(SOURCE DOCUMENT):
# Siggy for Gerar



## Wurger (Apr 10, 2008)

Hi guys,

I've uploaded some projects of Gerar's new siggy.I think he has deserved it for his excellent wooden solid models.What do you think?


----------



## Njaco (Apr 10, 2008)

I really like the 4th one down, Wurger! awesome! I'm still working on my program but I'm getting there!


----------



## Hunter368 (Apr 10, 2008)

Kinda cool wood look to it. Nice as always.


----------



## Wurger (Apr 10, 2008)

THX guys  .I have prepared some more variants of this.For instance these below.I hope Gerar will enjoy these and choose one of them.


----------



## Thorlifter (Apr 10, 2008)

Damn Wurger. Those are fantastic! I like the top one of the 1st bunch and the top one of the 2nd bunch.

(LIST OF TASKS):
(a) Answer these questions using the forum thread about Gerar's signature:
(i) According to Wurger, what did Gerar deserve the new siggy for?
(ii) Which design does Njaco say he really likes?
(iii) Which two designs does Thorlifter like?
(b) Go on with the forum thread about Gerar's signature, starting after Thorlifter's post.

(DATA LINES):
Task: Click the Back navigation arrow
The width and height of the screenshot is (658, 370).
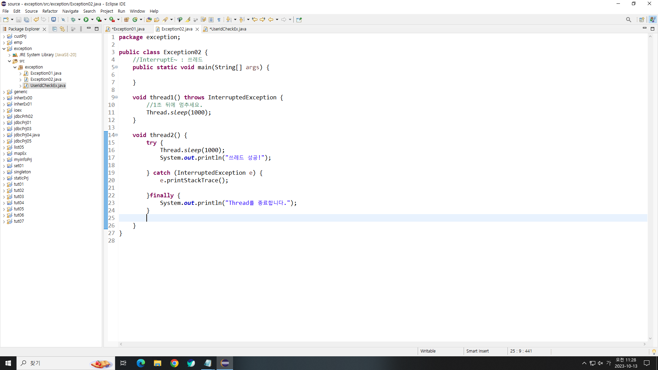Action: [270, 20]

(TASK RESPONSES):
(a)
(i) His excellent wooden solid models.
(ii) The 4th one down.
(iii) The top one of the 1st bunch and the top one of the 2nd bunch.

(b)
----------



## Catch22 (Apr 10, 2008)

Thorlifter said:


> Damn Wurger. Those are fantastic! I like the top one of the 1st bunch and the top one of the 2nd bunch.



My prefrences are the same. Very cool Wurger!


----------



## A4K (Apr 11, 2008)

I like the fifth one of the top bunch the most. Great work again, Wojtek!


----------



## Wurger (Apr 11, 2008)

THX guys. Here two other projects.


----------



## Heinz (Apr 13, 2008)

Wow fantastic work Wojtek 

You are very thoughtful!


----------



## Wurger (Apr 14, 2008)

THX Alex.


----------



## ScOoTeR1992 (Apr 22, 2008)

woah man very cool i reckon it will be very hard for him to chose one


----------



## Wurger (Apr 22, 2008)

I hope , not.


----------



## Wurger (Aug 18, 2008)

Hi Gerar,

Here you are a Zip file with all siggies I have made for you.Download this file and unzip.Choose the one you like the most and upload here or somewhere in the forum .You can start here in the section your own thread with them for that purpose..And then set the pic as your siggy.Enjoy.

BTW You can look at the thread.It was started for you.


----------



## ccheese (Aug 18, 2008)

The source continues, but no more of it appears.